The situation that now sits upon SCOTUS’s doorstep began in 2015 when the Montana state legislature created a tax-credit program for people wanting to donate to a scholarship fund. 

That program allowed people to donate dollar-for-dollar tax credits up to $150.

An organization named Big Sky then capitalized on the program and created a fund to help parents wanting to send their children to private schools; however, there was a catch: 12 of the 13 schools that Big Sky sent money to were religious. In fact, about 70% of private schools in the state are religious schools.

Those donations directly conflict with Montana’s state constitution, which says the state cannot set aside public money for “…any sectarian purpose or to aid any church, school, academy, seminary, college, university, or other literary or scientific institution, controlled in whole or in part by any church, sect, or denomination.”

Such a law is known as a “no-aid” provision. 

Montana later decided to cut the program before eventually being sued on the basis of religious discrimination. One attorney argued that the only reason Montana shut down the program was because it included religious schools. That attorney also argued that the U.S. Constitution mandates equal protection under the law. In other words, Montana must apply the tax-credit program equally between private schools, both religious and nonreligious. 

“Once you have these programs, you have to treat families going to religious schools equal to families going to nonreligious schools,” that attorney, Erica Smith, told NPR.

The case’s lead plaintiff—Kendra Espinoza— had also been vocal about her need for such a program. 

In an interview with The Washington Post, Espinoza said not only did she have to pick up extra jobs but she also “pretty much sold everything in my house that wasn’t tied down” just to afford to send her two daughters to a religious private school.

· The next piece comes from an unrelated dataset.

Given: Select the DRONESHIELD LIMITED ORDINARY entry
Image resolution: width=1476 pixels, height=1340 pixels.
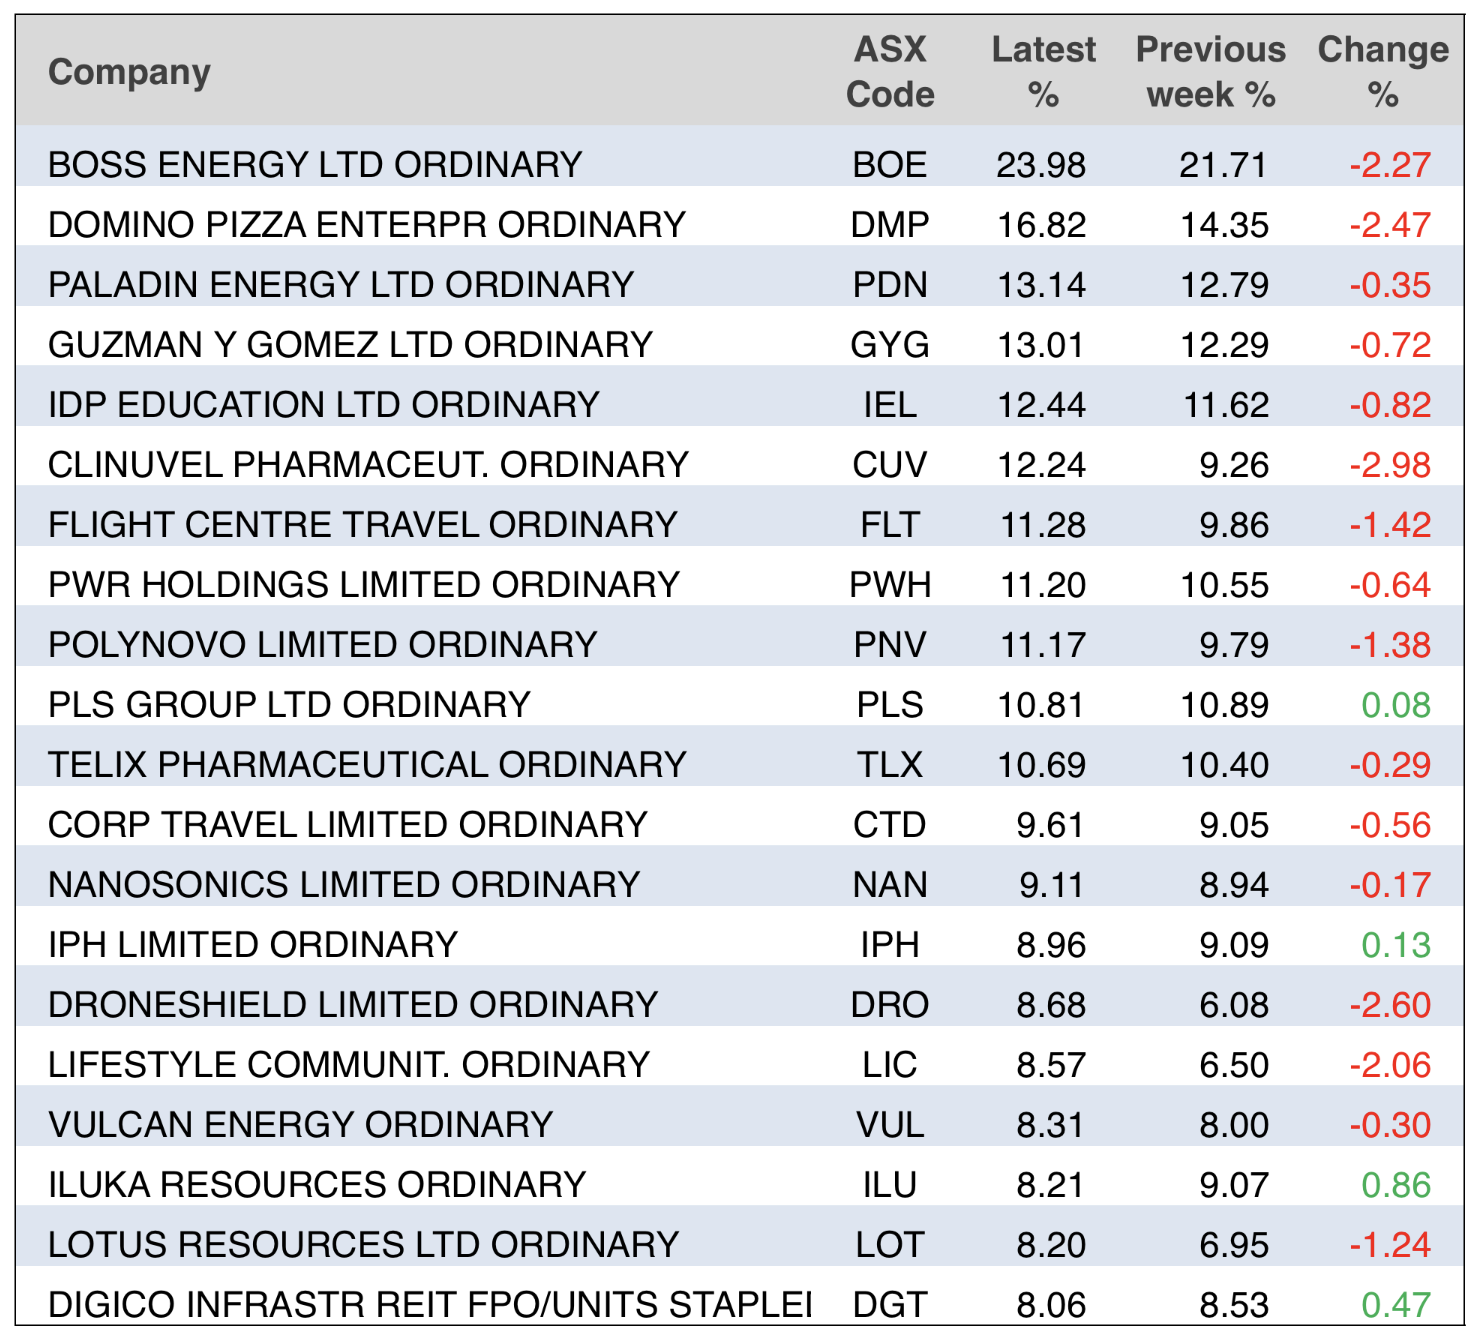Looking at the screenshot, I should click(353, 1005).
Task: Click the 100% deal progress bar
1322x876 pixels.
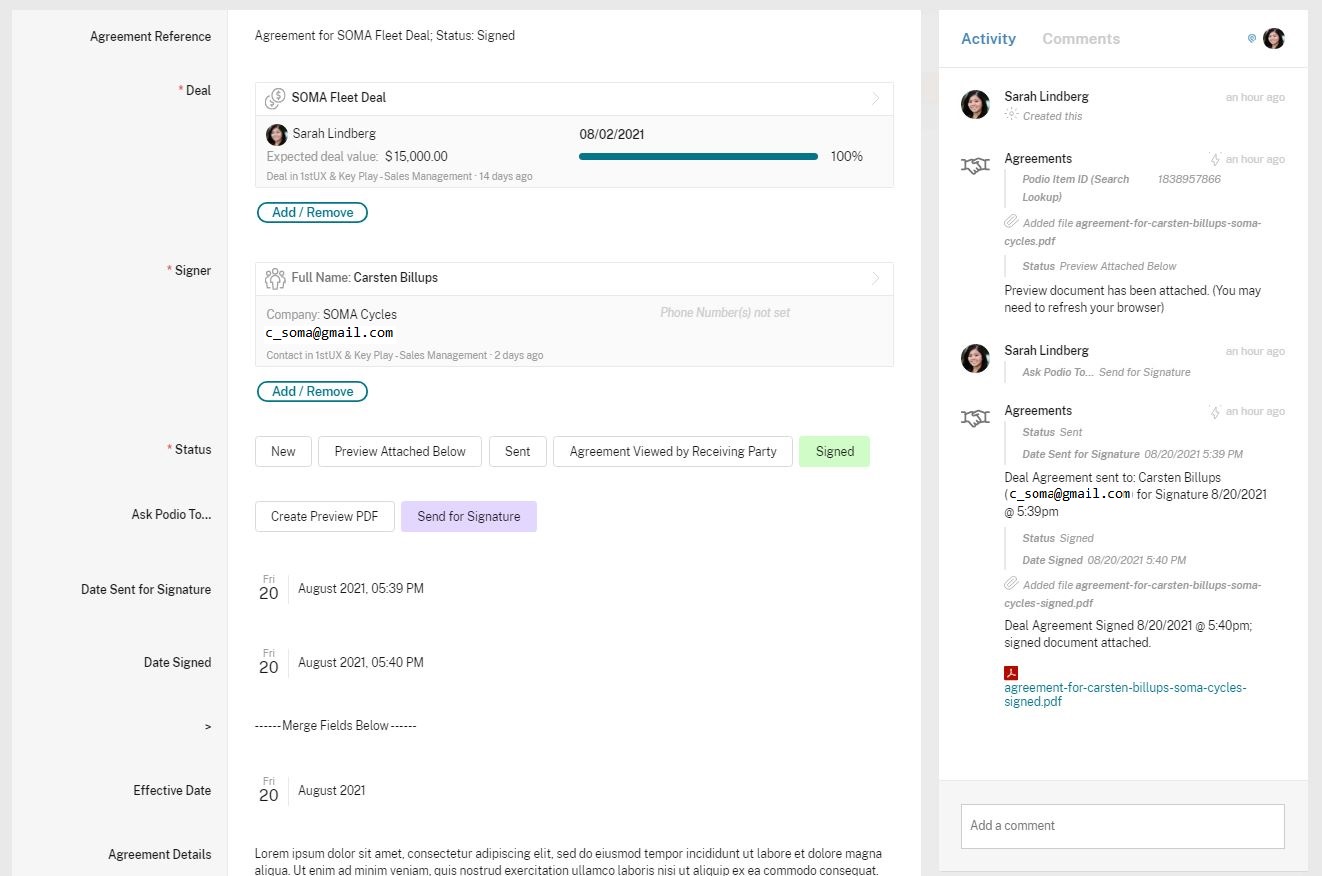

In addition to that, her two daughters took on jobs mowing lawns and cleaning offices to raise money.

Espinoza’s accounts are a far cry from the common stereotype that only rich people send their children to private schools, with Espinoza even directly saying that her family needs assistance to be able to afford private school.

“Baby” Blaine Amendments

While Montana didn’t introduce its tax-credit program until 2015, Espinoza’s case is also rooted in law that dates back to the 1800s. 

In 1875, a politician by the name James G. Blaine introduced a similar “no-aid” amendment to the U.S. Constitution. That ended up failing, but different versions of it were adopted in most states, with Montana passing theirs in 1889.

Most historians have referred to the original proposed amendment as the “Blaine Amendment,” with the later ones being dubbed “baby” Blaine Amendments. Historians also agree that such amendments were only adopted in a bigoted retaliation to the mass immigration of Catholics into the U.S.

Thus, since the law was borne of bigotry against Catholics, Espinoza and her lawyers argued that it violates the U.S. Constitution by discriminating against religion.

On the other hand, the state of Montana disputed the discrimination claim, pointing out that its “no-aid” provision was revised and rewritten in 1972

The state even had all but one of the surviving delegates at that 1972 convention submit a brief discussing how the revised Constitution was debated. According to NPR, one delegate even says that a number of the delegates were also ministers, with many of them speaking “very ardently in favor of public funds not going to religious education.”

That delegate, Mae Nan Ellingson, also argued that the state passed the “no-aid” provision to “protect religious liberty,” saying the state feared that if religious organizations were included, someone in the future might try to attach conditions to the aid. 

The case eventually made its way to the Montana Supreme Court, where the Court ruled the state had not violated religious protections granted by the U.S. Constitution. 

U.S. Supreme Court Takes Up the Case

That decision, however, was then appealed to the SCOTUS, which began hearing arguments Wednesday. 

In its brief, Montana continued to defend its no-aid provision, saying, “The No-Aid Clause does not prohibit any religious practice. Nor does it authorize any discriminatory benefits program. It simply says that Montana will not financially aid religious schools.”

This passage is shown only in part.